>> start Source excerpt
I signed up for Utah Valley intrigued by the idea of a downhill race with amazing scenery, and the beauty of the course made me understand what this means:

It bears a striking resemblance to the verse on the back of the shirt I wore for the race. 

When I got to town, the rental car place was all out of subcompacts, so they gave me this as a substitute. 

Couldn’t help but ask: If this were a dream, what would it mean? 🙂

I had to ask the same question again when I came across a bunch of these on my last shakeout run. 

I drove the course twice before the race. I wanted to familiarize myself with the route and take a few pics ahead of time. The views were absolutely breathtaking! 

I enjoyed the week in Provo, limiting my activity and input, simply letting myself breathe. I came a week early to enjoy a retreat in the mountains as I let myself adjust to the altitude, which turned out to be virtually a non-factor.  But I had no way of knowing that going into the race and no idea what to expect from a course so different than anything I’d trained on in Dallas. 

Add battling a hamstring issue for over three months (i.e., no speed work), and I was setting the bar low. My plan was to walk every 7th minute (good Biblical proportion!) and see what happened. 

With the injury, this whole training cycle was different. I think I’ve finally learned how to run a marathon without it running my life. 🙂  I felt well-prepared to run a solid race but went in without expecting it to be the race of my life. Olympic marathoner Ryan Hall gave a talk at the expo, and I was struck by something he passed down from a coach of his:

You won’t PR every race, but you can improve your average. 

On race day, my alarm was set for 2:30 AM (not a typo). I was on a bus to the start line around 3:30. We arrived a little after 4:00 and waited for the 6:00 start. Thankfully, they provided fire pits to keep us warm up there. While waiting for the race to begin, I chatted with a 70-year-old woman running her first marathon. Love that!

I recently read “The Power of God’s Names” by Tony Evans, a recapitulation of something I came to treasure from listening to John Paul Jackson. For this race, I chose a different name to meditate on for each mile. I am eternally grateful to my mother, who prayed them with me (and sent encouraging scriptures and texts) throughout the race. She found a verse for each one, which she graciously agreed to share. Email me at info@runningwithGod.com if interested. 🙂

Mile 1 – Adonai – The LORD. Ruler. Master. The Owner of everything and the One who is responsible for me and my race. 

Mild knee pain bothered me from the start, as, curiously, it had all week. It hadn’t been a concern until then.  But I pushed it out of mind as I enjoyed this view from the start line.  

Mile 2 – Elohim – Creator. The One who created everything out of nothing. The One who spoke the world into being. Nothing is too hard for Him. Intelligent design is evident everywhere, including in how He made my body.  He is worthy of worship.
>> end Source excerpt
>> start Provided records
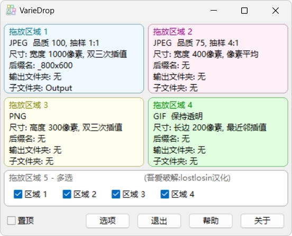Image resolution: width=292 pixels, height=236 pixels.
Task: Click the 子文件夹: Output line in zone 1
Action: click(x=40, y=88)
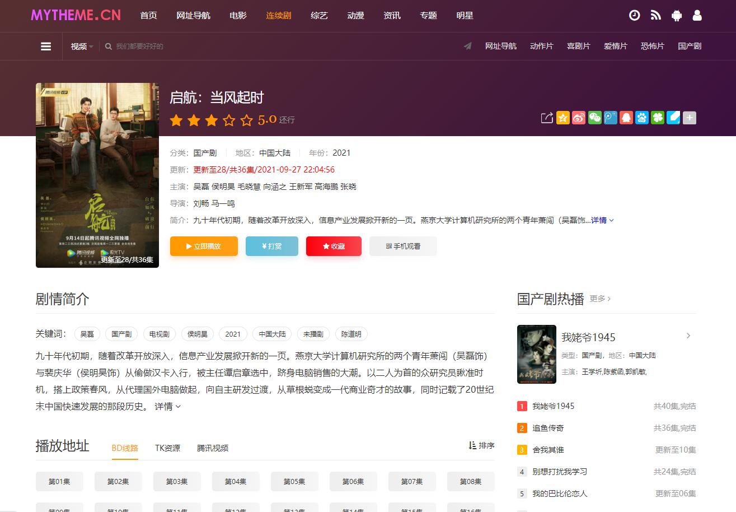Open the user account icon
Screen dimensions: 736x512
[x=697, y=16]
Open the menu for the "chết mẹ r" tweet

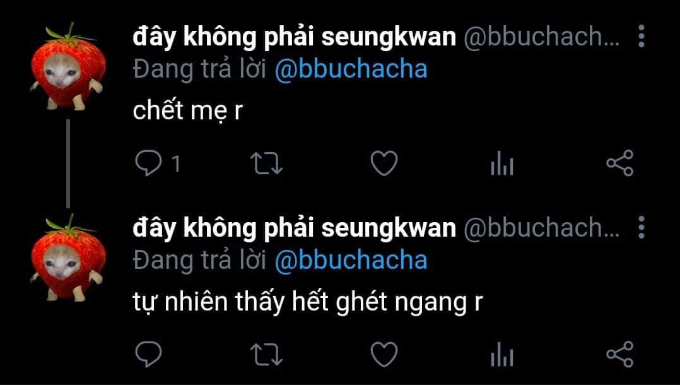pos(642,36)
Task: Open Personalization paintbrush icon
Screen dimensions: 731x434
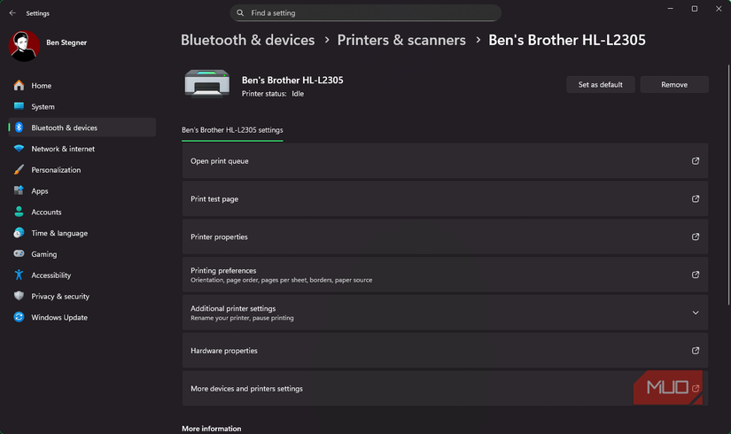Action: [x=19, y=170]
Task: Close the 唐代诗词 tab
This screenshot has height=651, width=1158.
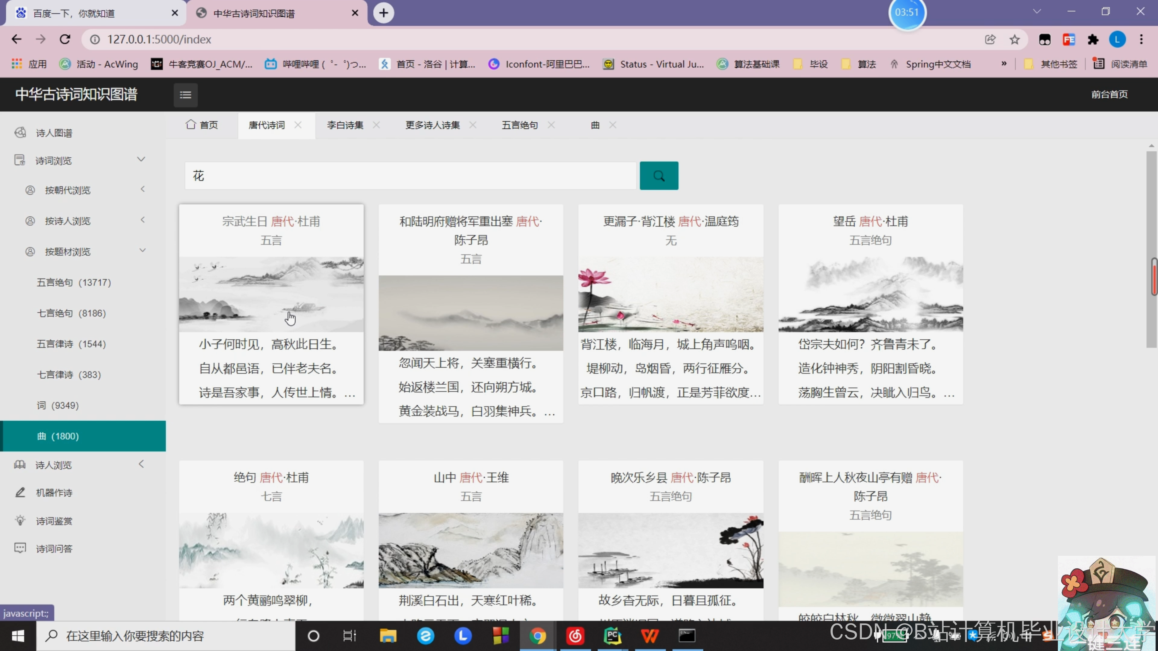Action: (x=298, y=125)

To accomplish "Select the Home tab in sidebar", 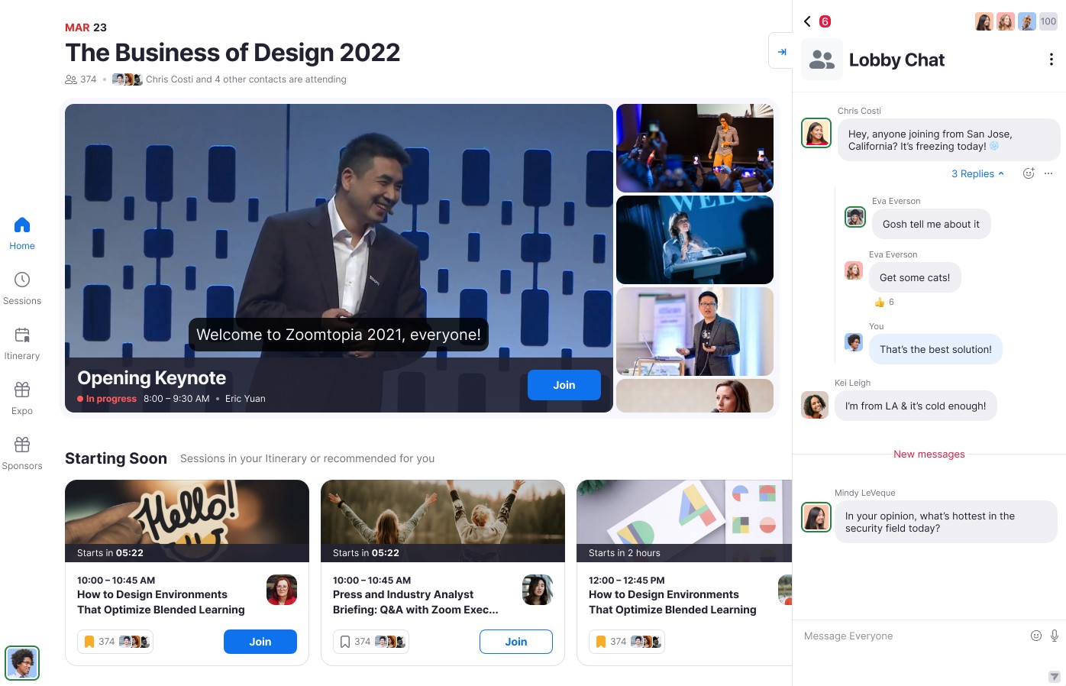I will (x=22, y=233).
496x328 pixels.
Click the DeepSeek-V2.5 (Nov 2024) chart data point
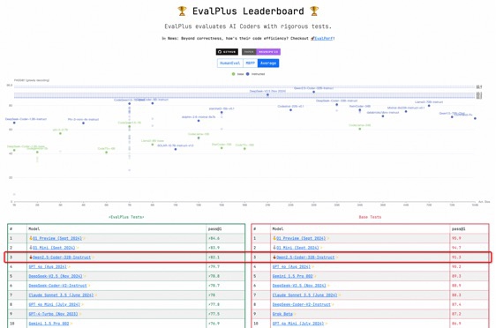[267, 95]
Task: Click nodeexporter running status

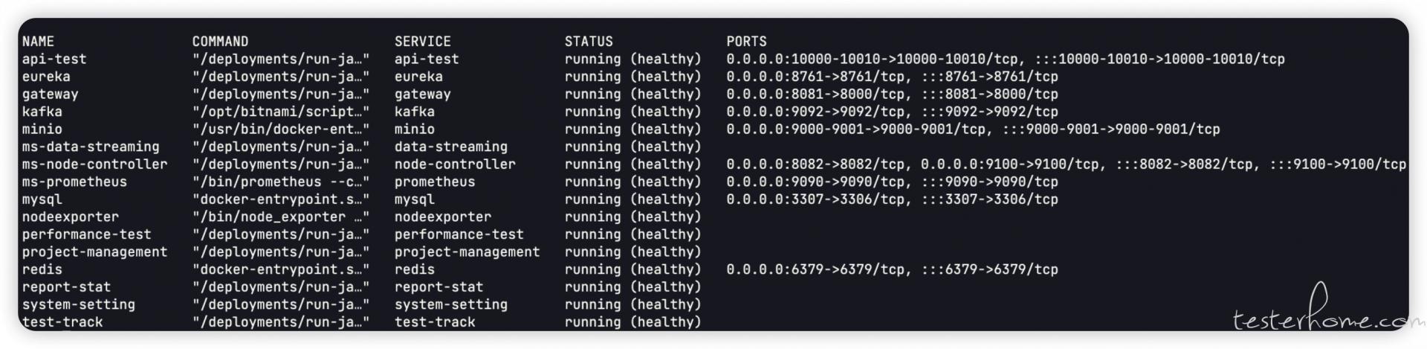Action: click(x=632, y=217)
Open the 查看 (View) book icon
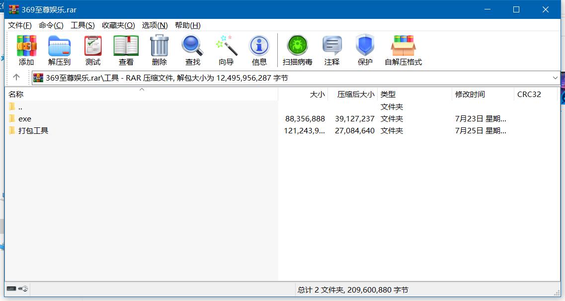Viewport: 565px width, 301px height. click(x=126, y=50)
>> end Provided records
→ **Tasks for this exercise**:
**1)** Reproduce word for word the part of the race report that opens with the words containing "When I got to" and closes with "on in Dallas.".
**2)** Answer these questions from the race report, one per line:
(a) What time was the alarm set for on race day?
(b) How often did the plan call for walking during the race?
(c) Which name was chosen for meditation during Mile 2?
**3)** Translate this sentence from the race report into Spanish: "I drove the course twice before the race."

→ **Task answers**:
**1)**
When I got to town, the rental car place was all out of subcompacts, so they gave me this as a substitute. 

Couldn’t help but ask: If this were a dream, what would it mean? 🙂

I had to ask the same question again when I came across a bunch of these on my last shakeout run. 

I drove the course twice before the race. I wanted to familiarize myself with the route and take a few pics ahead of time. The views were absolutely breathtaking! 

I enjoyed the week in Provo, limiting my activity and input, simply letting myself breathe. I came a week early to enjoy a retreat in the mountains as I let myself adjust to the altitude, which turned out to be virtually a non-factor.  But I had no way of knowing that going into the race and no idea what to expect from a course so different than anything I’d trained on in Dallas.

**2)**
(a) 2:30 AM
(b) Every 7th minute
(c) Elohim

**3)** Recorrí el trayecto en coche dos veces antes de la carrera.